Je ne mentionne pas le collège par hasard : pour y enseigner moi-même, je suis convaincu qu’il constitue, à tous égards, le cœur du problème. A l’âge décisif où la totalité d’une classe d’âge fréquente cette structure, quelque chose d’essentiel est manqué dans la formation des personnes, qui se répercute dramatiquement jusqu’à l’université.


Sur la base de ce diagnostic, j’imagine une trilogie éducative qui correspondrait, dans l’organisation de ses structures, au cheminement naturel de l’intelligence :


1) Un enseignement primaire (jusqu’à 10 ans), qu’il suffit de conserver en l’état actuel de ses structures. La sacrosainte question des méthodes pourraient être résolue par la réaffirmation solennelle du principe de liberté pédagogique des enseignants.


2) Un enseignement primaire supérieur (entre 10 et 15 ans) qui refonderait le collège actuel en l’inscrivant résolument dans la continuité de l’école primaire. Cet enseignement correspondrait à la dernière partie de la scolarité obligatoire et se conclurait par un palier d’orientation. Jusqu’à 15 ans, les enfants bénéficieraient ainsi d’un type d’apprentissage qui a fait ses preuves en primaire et et qui repose principalement (comme pour l’apprentissage de la lecture et de l’écriture) sur l’acquisition de savoir-faire par imitation.

Alors que, dans le primaire, les élèves sont regroupés à raison de 25 par maître, dans l’enseignement primaire supérieur les élèves seraient regroupés en classes de 35 ou 40, encadrées par deux professeurs, l’un spécialisé dans les matières littéraires (français, histoire-géographie, latin), l’autre dans les matières scientifiques (mathématiques, physique-chimie, biologie). Contrairement à ce que proposent les membres du « collectif Racine », les enfants pourraient profiter d’un enseignement réellement interdisciplinaire, seul capable de faire sens et de structurer, aussi bien d’un point de vue scientifique qu’esthétique, leur rapport au monde. Chaque classe constituerait une micro-entité dotée d’une très grande marge d’autonomie. Les programmes seraient réduits à l’essentiel, à savoir quelques lignes directrices déterminant les principaux thèmes à aborder. L’enseignement des langues, ramené à de justes proportions (une langue vivante me paraît bien suffisante), pourrait être confié à des intervenants spécialisés qui se répartiraient plusieurs classes. Enfin, les autres pratiques constitutives d’une éducation complète (sport, musique) feraient l’objet d’un partenariat, au cas par cas, entre les écoles et les structures publiques ou associatives spécialisées (clubs sportifs, conservatoires de musique etc.).

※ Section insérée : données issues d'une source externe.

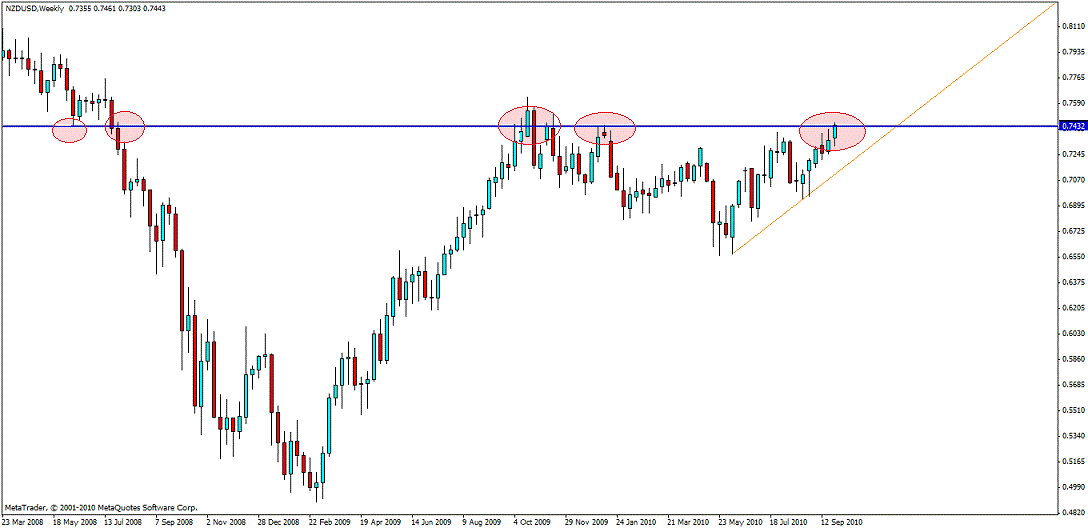Click the 22 Feb 2009 date label
The image size is (1088, 528).
click(x=331, y=521)
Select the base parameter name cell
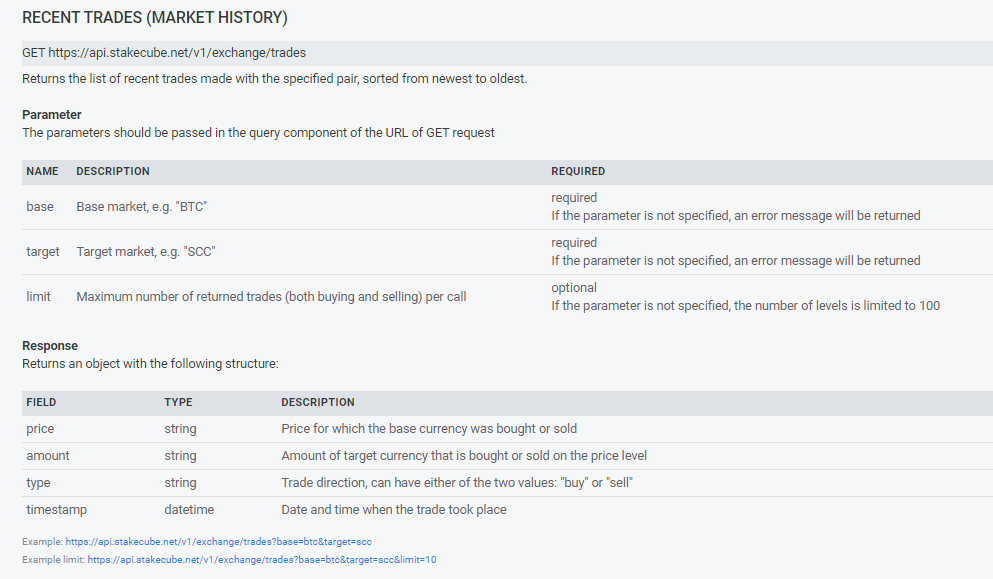This screenshot has height=579, width=993. 40,207
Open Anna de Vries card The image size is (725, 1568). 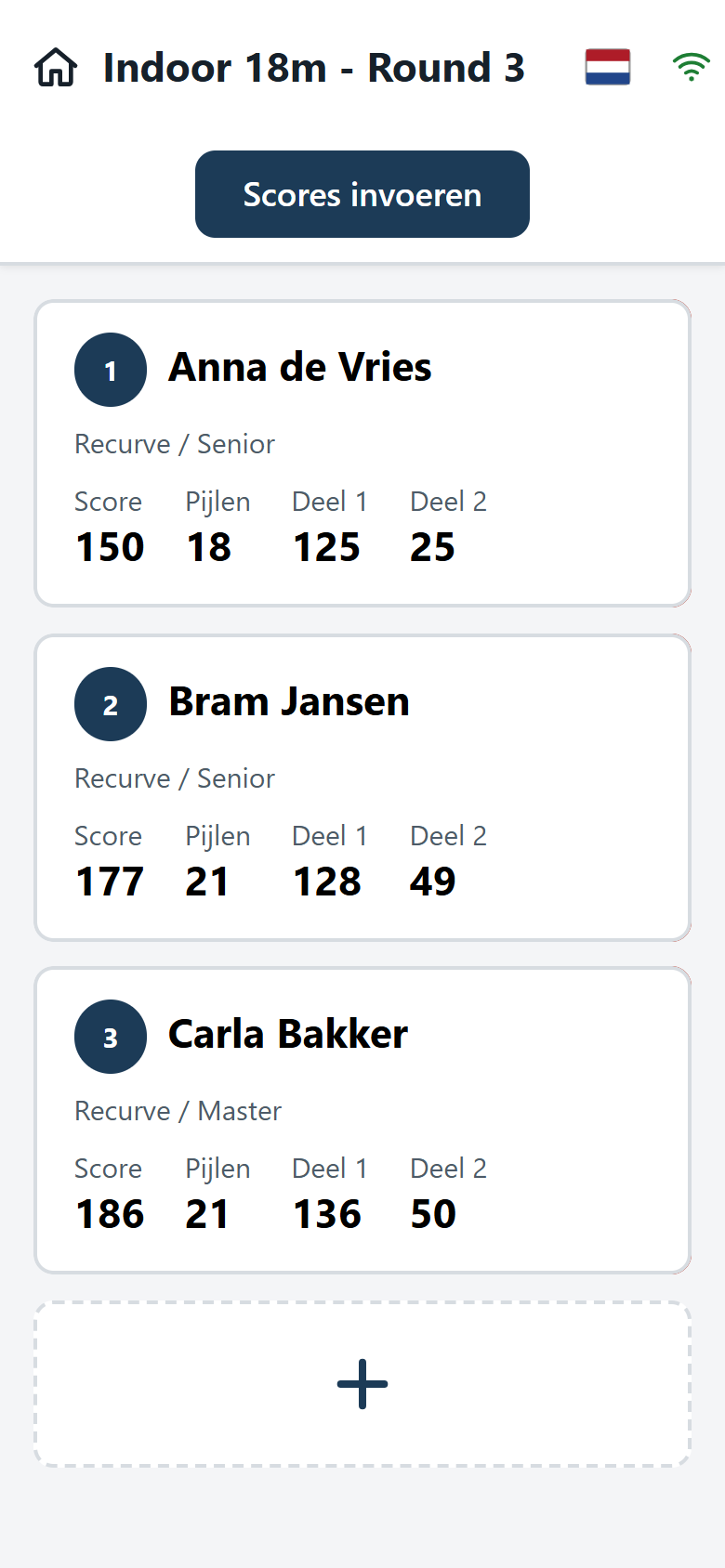pyautogui.click(x=362, y=453)
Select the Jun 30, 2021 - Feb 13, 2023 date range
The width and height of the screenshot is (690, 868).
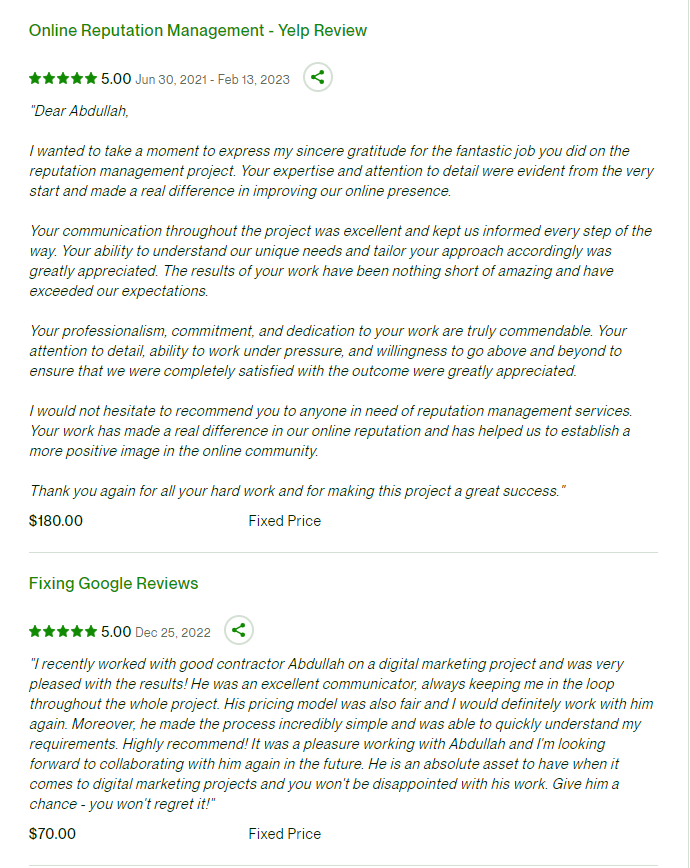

Ce n’est qu’une fois atteint le stade où l’élève sera capable de se nourrir intellectuellement seul, qu’il lui deviendra possible, pour son plus grand profit et celui de la société, de choisir entre la poursuite d’études intellectuelles longues et l’apprentissage d’un métier manuel épanouissant – ce qui suppose, en amont, la remise en question d’un système socio-économique qui ne garantit de manière satisfaisante que la « fabrication » et l’insertion d’exécutants du secteur tertiaire.


3) Un enseignement secondaire (15-20 ans) qui correspondrait au lycée actuel mais qui absorberait les actuelles classes préparatoires et qui déboucherait sur un diplôme du baccalauréat restauré dans sa signification originelle d’accès à l’enseignement supérieur. Comme pour l’enseignement primaire, nul besoin de réformes radicales. Il suffirait de laisser les lycées retrouver naturellement les méthodes de fonctionnement pour lesquels ils ont été conçus (cours magistral, autonomie des élèves).


Cette nouvelle tripartition du système scolaire français présente l’avantage de ré-articuler et de clarifier les périmètres d’application du principe d’égalité et du principe de sélection :


1) L’organisation de chaque cycle est pragmatiquement pensée en vue d’élever réellement le niveau de tous les élèves. Elle ne repose pas sur une conception abstraite ou idéologique de l’égalité. Elle tente simplement d’instiller, au cœur même du processus de compétition sociale, des principes éthiques qui l’humanisent et le « domestiquent » en vue du bien commun.


2) L’orientation et/ou le diplôme sanctionnant la fin de cycle ne constitueraient plus, comme aujourd’hui, une fin en soi, déterminant la réussite ou l’échec de toute une vie, mais le moyen de déterminer, selon des procédures équitables et transparentes, quelle sera pour chacun l’étape suivante.


Cette approche systémique du problème éducatif suppose, à rebours de l’évolution actuelle, l’instauration d’un système qui soit à la fois nationalisé dans ses structures d’administration, de financement et de recrutement, et décentralisé dans ses modalités de fonctionnement.


1) Concernant le recrutement, trois statuts devraient être clairement définis. Les actuels professeurs des écoles continueraient à assurer l’enseignement primaire. L’agrégation deviendrait la voie normale d’accès à l’enseignement secondaire. Enfin, un concours et un cursus de formation spécifique seraient créés pour le niveau intermédiaire.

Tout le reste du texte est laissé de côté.